Lentement, la gauche sud américaine écrit l’histoire d’une région où les mots de « démocratie » ou « révolution » sont plus concrets qu’ailleurs. Le 11 septembre 1973, le pays de Pablo Neruda s’enfonçait dans une dictature qui marque encore les esprits. Depuis le 11 décembre 2005, le président de la république est une femme, une première dans la région.
Pour qui s’intéresse un peu à l’histoire politique de l’Amérique latine, la seule femme politique qui a marqué les esprits c’est Eva Peron, Evita pour les intimes et plus près de nous, Marta Suplicy, l’ancienne maire de São Paulo, égérie du PT de Lula et idole des classes populaires au Brésil. Au Chili, c’est une femme qui préside maintenant aux destinées du pays. Un symbole de plus pour cette région où la transition démocratique a vu les anciens guerilleros se convertir au réformisme et triompher dans toute la région, faisant une fois de plus du cône sud un modèle d’expérimentation politique qui pourrait inspirer la gauche européenne.

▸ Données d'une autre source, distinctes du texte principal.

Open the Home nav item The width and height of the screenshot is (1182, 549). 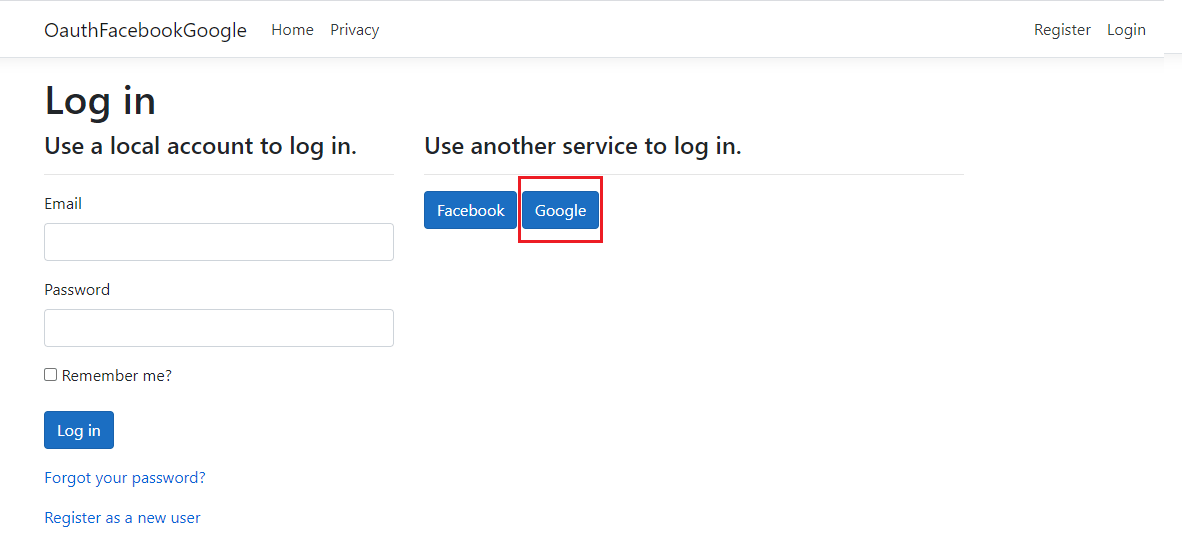click(x=292, y=30)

Cette quinquagénaire est mère de trois enfants. Docteur en médecine, comme son illustre prédécesseur, Salvador Allende, polyglotte, diplômée en sciences militaires c’est aussi une fille de militaire. Sous le gouvernement de l’Unité populaire, Michelle Bachelet fut une dirigeante étudiante des jeunes socialistes. Son père mourut des suites des mauvais traitements infligés par les sbires de Pinochet. Elle-même fut torturée par la DINA, la police politique de la junte et à sa libération, elle s’exila en Australie et poursuivit ses études à Leipzig puis à la prestigieuse université Humboldt de Berlin. C’est là qu’elle épousa l’architecte Jorge Dávalos.

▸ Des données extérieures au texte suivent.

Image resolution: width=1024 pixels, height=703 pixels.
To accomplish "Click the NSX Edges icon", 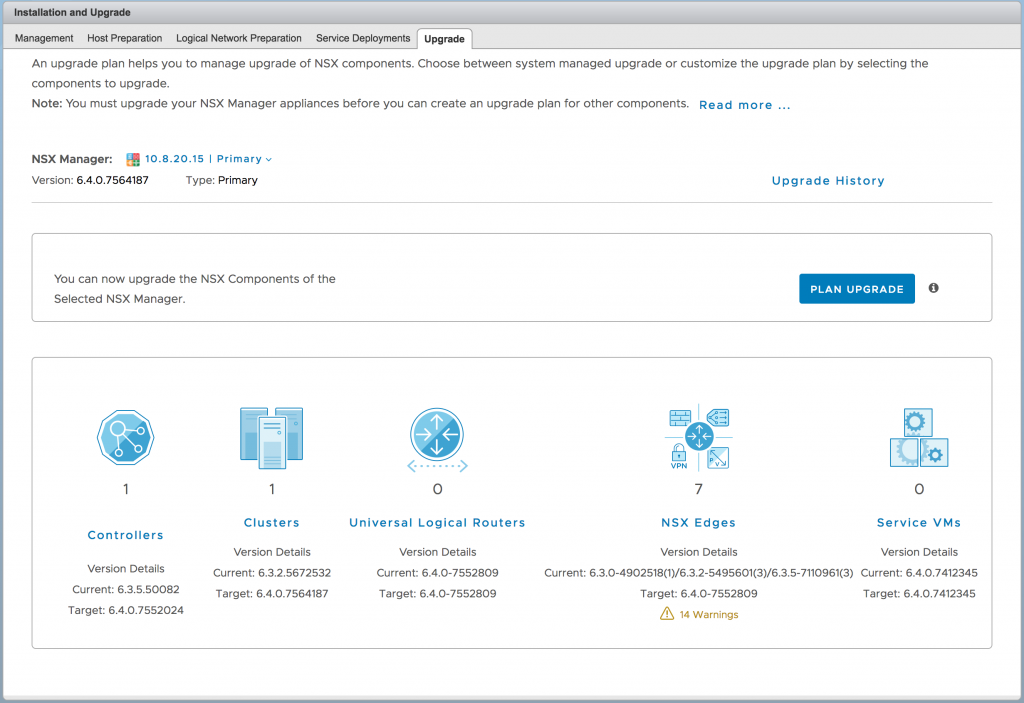I will (698, 437).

La famille revint au Chili en 1979 et à la fin de la dictature, Bachelet contribua à l’énorme chantier sanitaire ouvert par 17 ans de régime Pinochet.
Adhérente du Parti socialiste, elle fut nommée ministre de la santé après la victoire de Ricardo Lagos et doté de ce portefeuille, elle eut comme mission de réformer le système de santé du pays. En 2002, Michelle Bachelet eut un premier rendez-vous avec l’Histoire en devenant la première femme ministre de la défense nationale. Enjeu stratégique pour un pays où l’armée est gardienne d’un passé qui ne passe pas. Elle réussit à engager les réformes nécessaires.
A la fin de l’année 2004, elle a démissionné de ses fonctions pour se consacrer à la campagne municipale qui précède de quelques mois la campagne présidentielle dans laquelle elle a porté les couleurs de la gauche chilienne.
En gagnant la présidentielle le 11 décembre 2005, Michelle Bachelet a ancré plus profondément son pays dans un avenir plein de promesses. Elle est devenue un exemple de plus pour des millions de femmes en politique et surtout aux yeux de tous les militants de gauche.